Kallio’s young charges were more surprised than scared when their surroundings went into near-total darkness, never having been in such a large building after hours. There were some laughs and giggles on the bench as those on the ice skated back to the boards to marvel at the power outage with their friends.
Coaching this age group is a new challenge for Kallio, a one-time Port Colborne Sailor Junior B hockey player and former coach of the Chippawa Riverhawks Junior C team. He jumped at the opportunity to help further develop a love for the game in his own sons, Lucas and Sam, who are playing together this winter, and other nine- and 10-year-olds in Niagara-on-the-Lake.
Kallio says the 12 kids are excited to come out for every Monday practice, as well as the home or away games on the weekends. They share the ice Mondays with the other U11 developmental team, giving the coaches an opportunity to group players by ability level to further their skills.
“At the local league, there can be such a difference between players that are starting out and players on the cusp of moving up,” Kallio explains. “It’s a good chance for them to mix and play, try different drills and skill sets. We make the most of our one-hour ice time.”

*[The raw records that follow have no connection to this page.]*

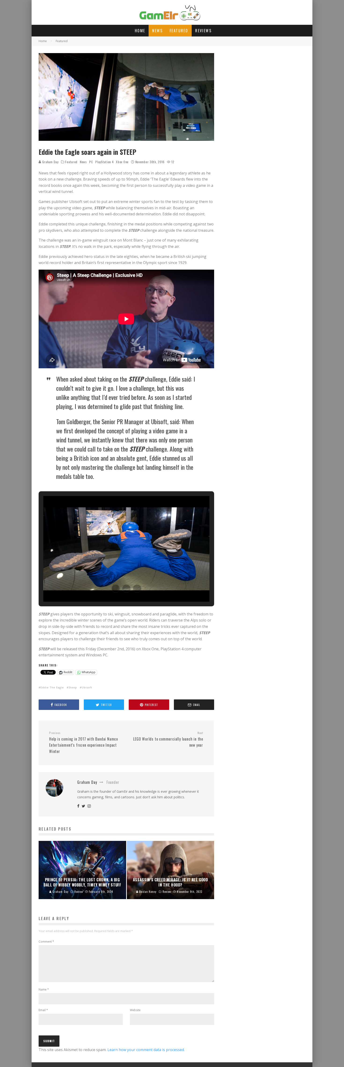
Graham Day (50, 161)
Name (44, 989)
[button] (115, 588)
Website (135, 1010)
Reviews (203, 30)
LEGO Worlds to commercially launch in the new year (168, 739)
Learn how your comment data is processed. (146, 1049)
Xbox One (122, 162)
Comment (46, 942)
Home (140, 30)
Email (43, 1010)
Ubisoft (87, 687)
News (157, 30)
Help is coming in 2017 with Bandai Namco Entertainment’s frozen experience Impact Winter (83, 742)
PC (91, 162)
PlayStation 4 (104, 162)
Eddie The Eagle (52, 687)
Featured (179, 30)
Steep (73, 687)
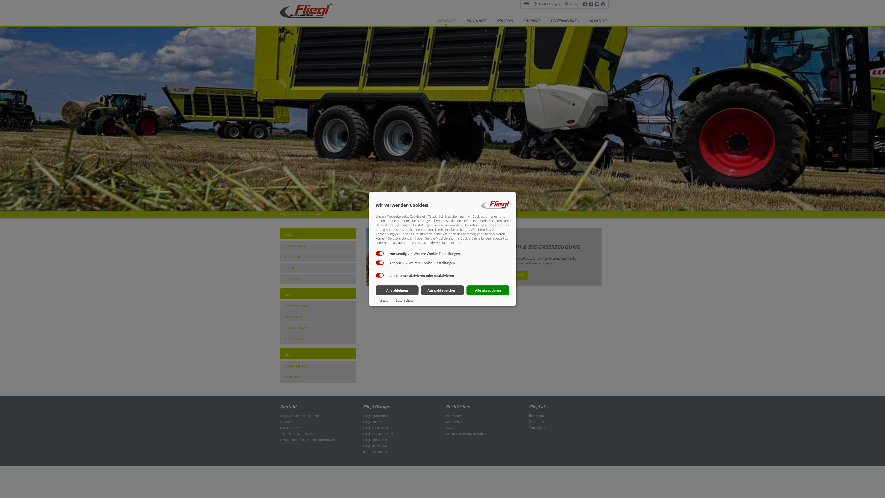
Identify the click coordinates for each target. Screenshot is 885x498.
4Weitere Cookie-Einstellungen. (434, 253)
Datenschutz (404, 300)
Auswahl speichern (442, 290)
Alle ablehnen (397, 290)
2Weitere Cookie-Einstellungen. (429, 263)
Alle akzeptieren (488, 290)
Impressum (383, 300)
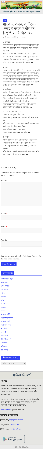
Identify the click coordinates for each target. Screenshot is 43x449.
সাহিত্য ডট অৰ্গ (14, 424)
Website (4, 240)
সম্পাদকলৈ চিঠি (5, 314)
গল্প (5, 20)
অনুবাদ (3, 311)
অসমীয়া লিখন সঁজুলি (7, 279)
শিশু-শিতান (4, 336)
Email (4, 227)
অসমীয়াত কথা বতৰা (16, 420)
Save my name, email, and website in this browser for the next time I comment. (21, 257)
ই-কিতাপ (4, 329)
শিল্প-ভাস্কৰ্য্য (4, 350)
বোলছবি (3, 297)
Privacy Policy (6, 409)
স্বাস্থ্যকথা (4, 307)
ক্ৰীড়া (2, 300)
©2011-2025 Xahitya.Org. (21, 447)
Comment (5, 180)
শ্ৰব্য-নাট (3, 332)
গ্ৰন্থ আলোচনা (5, 289)
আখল (2, 293)
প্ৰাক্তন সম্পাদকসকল (7, 318)
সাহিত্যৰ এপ (4, 282)
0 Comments (22, 37)
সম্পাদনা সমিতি (5, 321)
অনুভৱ (3, 304)
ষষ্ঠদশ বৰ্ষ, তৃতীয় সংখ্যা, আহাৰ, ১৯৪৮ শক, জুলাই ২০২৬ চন (21, 11)
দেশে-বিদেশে (5, 286)
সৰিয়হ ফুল (4, 346)
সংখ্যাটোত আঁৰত (6, 325)
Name (4, 213)
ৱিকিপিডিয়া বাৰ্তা (6, 339)
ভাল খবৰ (4, 343)
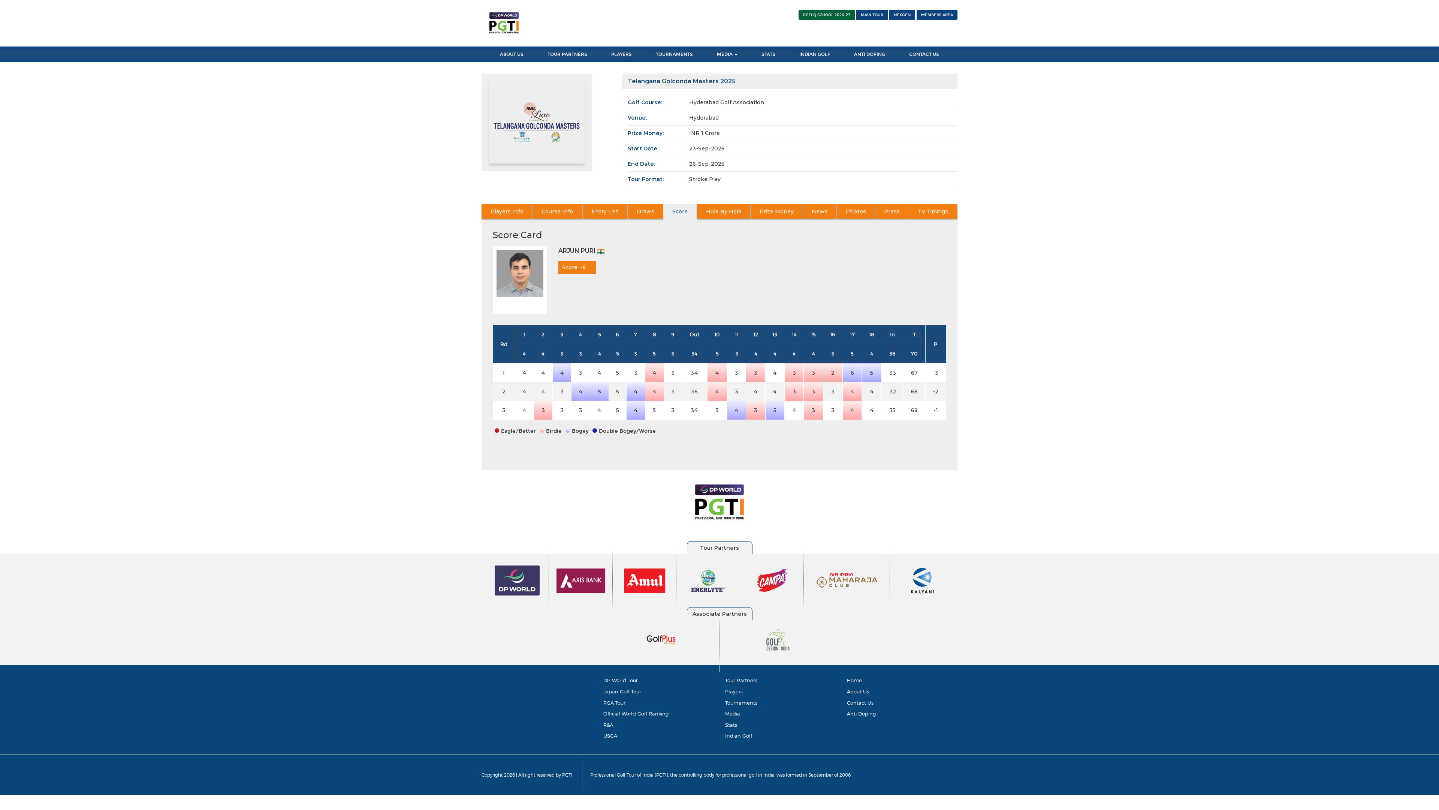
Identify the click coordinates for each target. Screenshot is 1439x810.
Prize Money (777, 211)
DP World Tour (620, 680)
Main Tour (872, 14)
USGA (610, 736)
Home (854, 680)
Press (892, 211)
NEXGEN (902, 14)
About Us (512, 54)
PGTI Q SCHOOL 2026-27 (826, 14)
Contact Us (924, 54)
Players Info (507, 211)
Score (680, 211)
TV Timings (933, 211)
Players (621, 54)
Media (725, 54)
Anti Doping (869, 54)
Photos (856, 211)
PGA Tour (614, 703)
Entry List (604, 211)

On Saturday, the Wolves were first on the scoreboard against the Welland Tigers, something Kallio talked about after their previous game against the same team.

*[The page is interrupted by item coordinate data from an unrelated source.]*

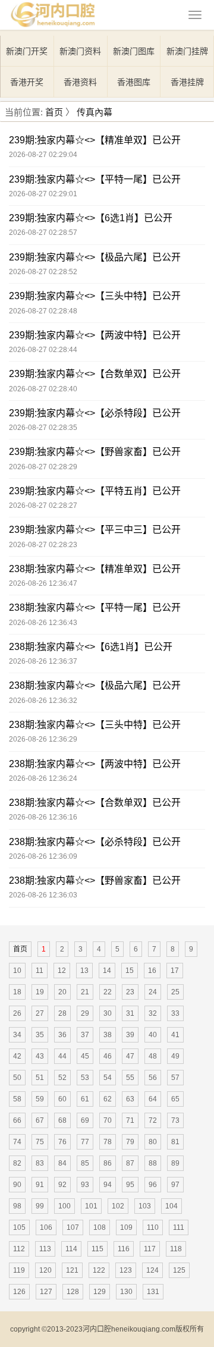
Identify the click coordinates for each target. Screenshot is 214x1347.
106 (46, 1227)
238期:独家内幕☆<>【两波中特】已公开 (95, 764)
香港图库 (133, 82)
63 (130, 1099)
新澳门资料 (80, 51)
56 (153, 1077)
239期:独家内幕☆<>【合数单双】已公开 (95, 374)
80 (153, 1142)
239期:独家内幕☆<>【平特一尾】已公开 (95, 179)
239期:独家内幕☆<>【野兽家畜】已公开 (95, 452)
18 (17, 992)
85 (85, 1163)
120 (45, 1270)
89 (175, 1163)
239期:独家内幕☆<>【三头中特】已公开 (95, 296)
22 (107, 992)
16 (152, 970)
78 (107, 1142)
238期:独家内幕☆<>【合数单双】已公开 (95, 802)
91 (40, 1184)
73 (175, 1120)
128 (73, 1292)
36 (62, 1035)
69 (85, 1120)
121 (72, 1270)
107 (73, 1227)
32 (153, 1013)
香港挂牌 (187, 82)
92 (62, 1184)
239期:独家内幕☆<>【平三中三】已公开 (95, 530)
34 (17, 1035)
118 (176, 1249)
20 (62, 992)
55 (130, 1077)
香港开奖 (26, 82)
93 (85, 1184)
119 (19, 1270)
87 (130, 1163)
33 (175, 1013)
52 (62, 1077)
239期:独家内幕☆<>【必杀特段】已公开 (95, 413)
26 (17, 1013)
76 (62, 1142)
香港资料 (80, 82)
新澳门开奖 (27, 51)
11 (39, 970)
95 (130, 1184)
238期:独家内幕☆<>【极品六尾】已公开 (95, 685)
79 (130, 1142)
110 (153, 1227)
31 (130, 1013)
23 (130, 992)
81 (175, 1142)
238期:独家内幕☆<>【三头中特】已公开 (95, 725)
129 (99, 1292)
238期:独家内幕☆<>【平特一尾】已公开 (95, 607)
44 (62, 1056)
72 (153, 1120)
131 (153, 1292)
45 (85, 1056)
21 (85, 992)
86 (107, 1163)
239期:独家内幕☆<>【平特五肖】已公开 (95, 491)
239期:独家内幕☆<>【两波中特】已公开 (95, 335)
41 (175, 1035)
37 (85, 1035)
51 (40, 1077)
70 (107, 1120)
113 (45, 1249)
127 (46, 1292)
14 (107, 970)
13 (84, 970)
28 (62, 1013)
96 (153, 1184)
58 (17, 1099)
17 (175, 970)
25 (175, 992)
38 (107, 1035)
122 (99, 1270)
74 (17, 1142)
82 (17, 1163)
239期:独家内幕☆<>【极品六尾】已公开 (95, 257)
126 (19, 1292)
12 (62, 970)
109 (126, 1227)
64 (153, 1099)
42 (17, 1056)
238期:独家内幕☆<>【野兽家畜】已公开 (95, 880)
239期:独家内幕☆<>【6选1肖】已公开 (90, 218)
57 (175, 1077)
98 (17, 1206)
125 (179, 1270)
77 (85, 1142)
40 (153, 1035)
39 (130, 1035)
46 (107, 1056)
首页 (54, 112)
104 (171, 1206)
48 (153, 1056)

“We got going right off the hop,” affirmed Kallio. “That came from a conversation we had in the dressing room. We wanted to get something going right from the opening face-off. They took to that right away. I tried to keep things simple for them.”
Kallio’s strategy was to have his team keep the puck out of the middle of the ice and try to get lots of shots on the Welland net. With a couple of really good skaters on the Wolves, the focus was to dump the puck into the Tigers’ zone and beat them to it, then to crash the net to get the shot. It paid off early on.
As the game progressed, though, the Wolves’ chances to score dwindled, as they repeatedly had difficulty moving the puck beyond their own blue line. Despite the scoreboard showing no score at the end, Welland won the game 5-1.
Still looking for their first win this season in their division of the Niagara District Local League, the young hockey players weren’t affected by the loss, and all left the ice energized and smiling.
“It’s a good age to be teaching them fundamentals and skills,” Kallio says. “Their spirits seem status quo for the most part. I never have to worry about them not wanting to play hockey, or not wanting to come out to the arena. They’re having fun.”